Overview of data integration and analysis workflow for the EuroACT project. Green boxes represent source datasets: Clinical Trial Databases, PROM Registries, Bibliographic Registry, and Other Data Sources. Purple boxes illustrate data processing steps. Blue boxes denote the final integrated datasets. Other data sources contribute supplementing information across all three final datasets as needed. Bi-directional arrows between the blue boxes indicate the interconnected nature of the clinical trial, publication, and PROM/PREM datasets. PREM: patient reported experience measure; PRO: patient reported outcome; PROM: patient reported outcome measure Other sources: Bull et al., 2019; Churruca et al., 2021; de Silva, 2014; Scimagojr, 2024; Clarivate, 2024; World Bank, 2024.
EuroACT clinical trial dataset
Data on interventional trials and observational studies were sourced from the European Union Drug Regulating Authorities Clinical Trials Database (EudraCT) (European Union Clinical Trials Register, 2023) and the US-based National ClinicalTrials.gov (NCT) (ClinicalTrials, 2023) for the European region, as defined by the World Health Organization (WHO) (World Health Organization, 2024). The EudraCT database includes all interventional clinical trials on medicinal products submitted to the National Competent Authorities of the European Union/European Economic Area (EEA) from 1 May 2004, to 30 January 2023, under Directive 2001/20/EC (EUR-Lex, 2001), as well as trials conducted outside the EEA that are part of a Paediatric Investigation Plan or conducted under Article 45 or 46 of EUR-Lex (2006). The NCT, developed by the United States National Institutes of Health and launched in 2000 as part of the Food and Drug Administration Modernization Act of 1997 (Food and Drug Administration, 1997), provides information on both interventional trials and observational studies.

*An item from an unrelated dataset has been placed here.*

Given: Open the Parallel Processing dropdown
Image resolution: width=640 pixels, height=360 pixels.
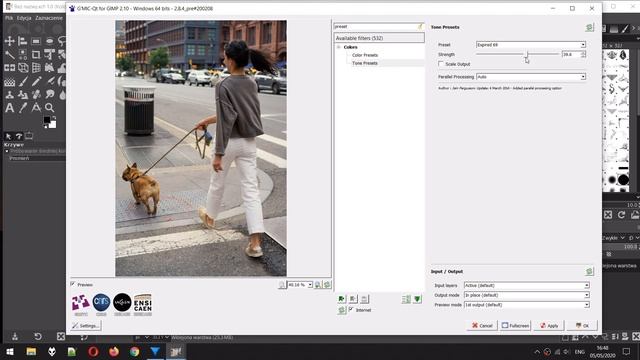Looking at the screenshot, I should pos(531,77).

Data from trials that did not meet any of the exclusion criteria were included, regardless of the intervention. For the NCT database, the exclusion criteria were trials not investigating any of the target conditions; trials ending before 1 January 2017; trials not registered in at least one European country; and phase 1 trials. Due to differences in available data fields between the two registries, the exclusion criteria for the EudraCT database were: trials not investigating any of the target conditions; trials starting before 1 January 2012 (assuming trials registered 5 years before the end date are already over); and phase 1 trials.

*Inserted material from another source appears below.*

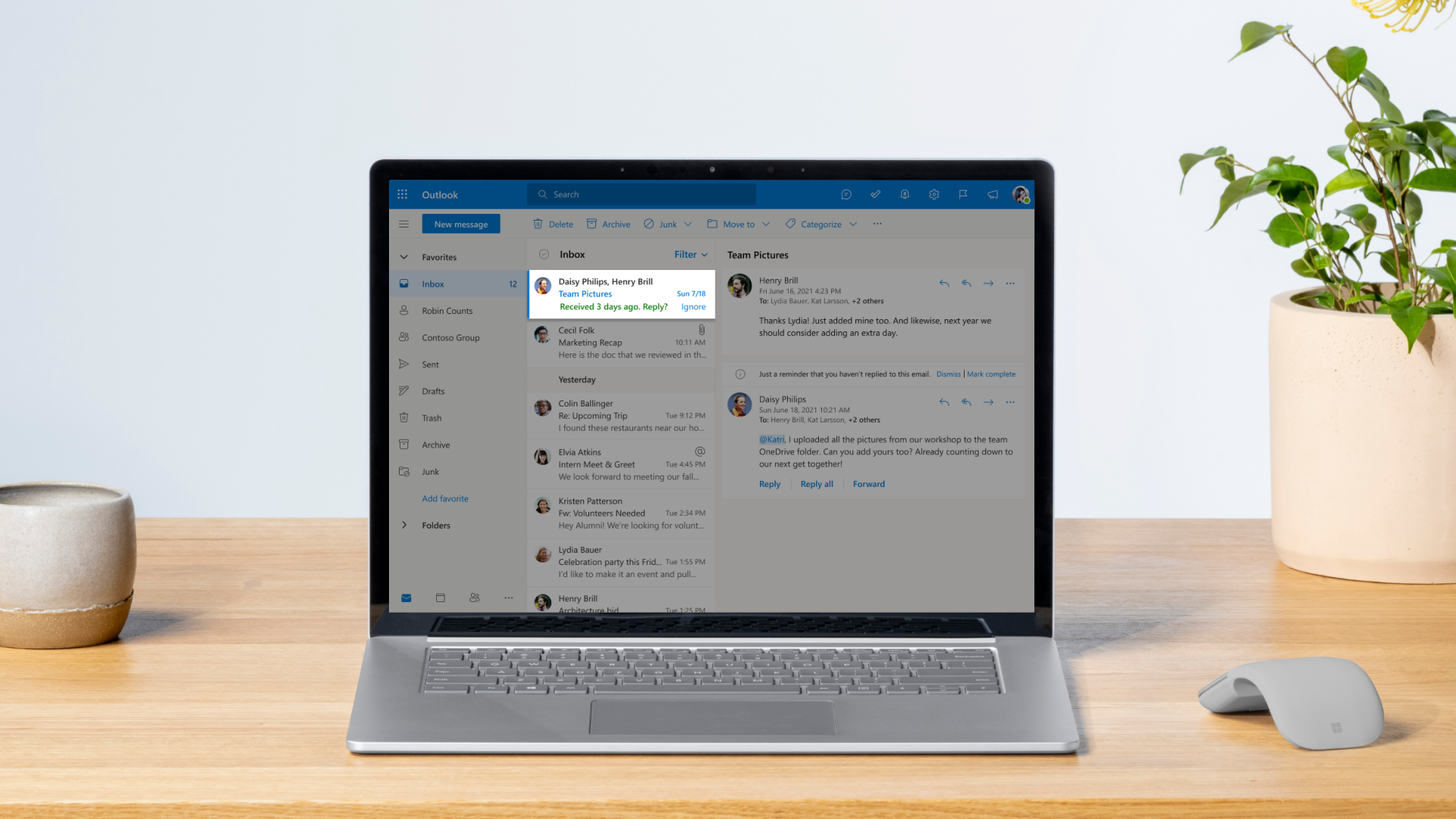This screenshot has height=819, width=1456.
Task: Click Dismiss on the unreplied email reminder
Action: [948, 374]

The data processing workflow involved several key steps: access and querying, standardisation and enrichment, and merging. The NCT database was accessed via an application programming interface (API), providing the most recent metadata, statistics, and clinical trial information available on NCT. Since EudraCT does not support automated database access, we developed a hypertext markup language (HTML) parser and webpage content extraction pipeline. Queries were carefully compiled for all 27 disease areas of interest. While both registries offer internal synonym searches, these do not always cover every synonym or subclass of a disease area. For example, searching for “digestive cancer” in NCT may include “liver neoplasm” but not its synonym “liver cancer”. To ensure comprehensive searches across all disease categories, we supplemented our queries with Unified Medical Language System (UMLS) (UMLS Knowledge Sources, 2023) condition subcategory terms. The UMLS’s narrower concepts for each disease area applied in the search strings are listed in Supplementary File 1. The original queries conducted in August 2023 produced two datasets: the NCT dataset with 327 data fields and the EudraCT dataset with 344 data fields, each structured differently.

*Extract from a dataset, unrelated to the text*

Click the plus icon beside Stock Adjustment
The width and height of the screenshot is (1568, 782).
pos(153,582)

The data processing workflow, including access and querying, standardisation and enrichment, and merging, was implemented using KNIME (version 4.7.4) (Berthold et al., 2009), an open-source platform for data science released under an Open Source GPLv3 license. This platform was chosen for its robust data integration, analysis, and reporting capabilities. In addition to standard KNIME functionalities, the Palladian toolkit (Katz et al., 2024) was employed for data retrieval. Palladian, a Java-based toolkit, offers advanced algorithms for text processing, classification, and extraction of various types of information, which were essential for the successful processing of the clinical trial data.
The datasets required substantial cleaning and enrichment to prepare them for merging and further analysis. These steps included deduplication, filtering relevant data fields, filtering relevant records for the European region, renaming data fields, and handling missing values through data enrichment. Data enrichment involved developing algorithms to find or calculate missing data if information was available in other fields. The most crucial step was data standardisation, ensuring consistent categories across the two datasets, which is vital for successful merging. Standardisation steps were applied to all relevant data fields, resulting in 59 distinct, standardised data fields, listed in Supplementary File 2.
The final step was merging the EudraCT and NCT datasets according to predefined rules. Trials registered in both EudraCT and NCT were linked, with decisions made on which data to use during the merger process. The NCT registry, being more consistent and standardised with fewer missing values, was prioritised during merging. However, merging was carefully defined at the data field level to ensure the best outcomes. The rules for data field-level mapping are detailed in Supplementary File 3. During merging, clinical trials were also filtered for completion status. While the NCT registry allowed querying for completed trials, the EudraCT did not. Therefore, specific rules were introduced to determine which trials were completed, considering inconsistencies in how trial organisers updated statuses across the two databases. The criteria for a “Completed” trial were established as follows: i) trials registered only in EudraCT were considered complete only if all statuses were marked as completed for all countries with sites; ii) for trials registered in both EudraCT and NCT registries, all statuses had to be marked as completed for all countries with sites, or at least one country had to have a completed status in EudraCT, with EudraCT results present; or iii) trials registered only in NCT were deemed completed. In all other cases, the trial was considered “Not completed”.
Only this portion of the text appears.